I have, over the years, haphazardly written many beginnings of stories and ideas, even had a few outlines (something I rarely work from) and also tried expanding a short story (which is actually coming together nicely). But I kept coming back to when I first began writing in long form and the energy and excitement I had as a very young and inexperienced writer. I could never recapture that energy and excitement. I knew I had lost something along the way that really effected how I approached my writing. It was more than apathy. It was something much, much deeper.

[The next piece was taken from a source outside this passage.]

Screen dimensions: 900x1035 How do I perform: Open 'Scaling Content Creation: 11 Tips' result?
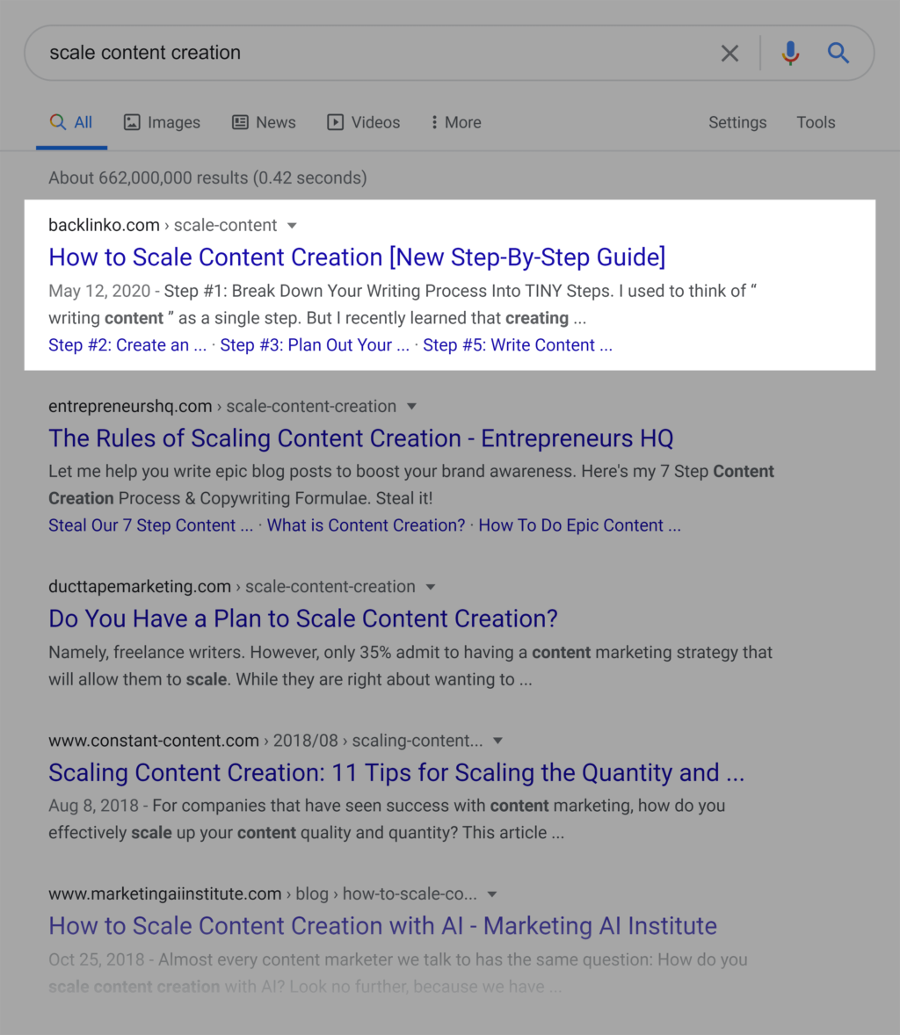tap(396, 773)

What most people don't know is that I began writing science fiction, specifically, dystopian stories. And I must admit, I had more enthusiasm than talent, more pure idealistic energy than realistic goals. But it was a form and a genre that I enjoyed writing. I couldn't stay away from the manuscript and spent late nights pounding out (and I do mean pounding out) the manuscript on my old manual typewriter. It didn't matter who would read it. It didn't matter if it was published. It was the sheer act of writing that I enjoyed. The sequences falling into place, the characters coming to life and the movement of pages piling up telling a story that was the accomplishment.
But then life got in the way. I was suddenly a single parent going through a nasty divorce and the rejection slips kept piling up and I lost faith. I lost faith in the process. I lost faith in the energy and the simple act of being a writer. But mostly I lost faith in myself.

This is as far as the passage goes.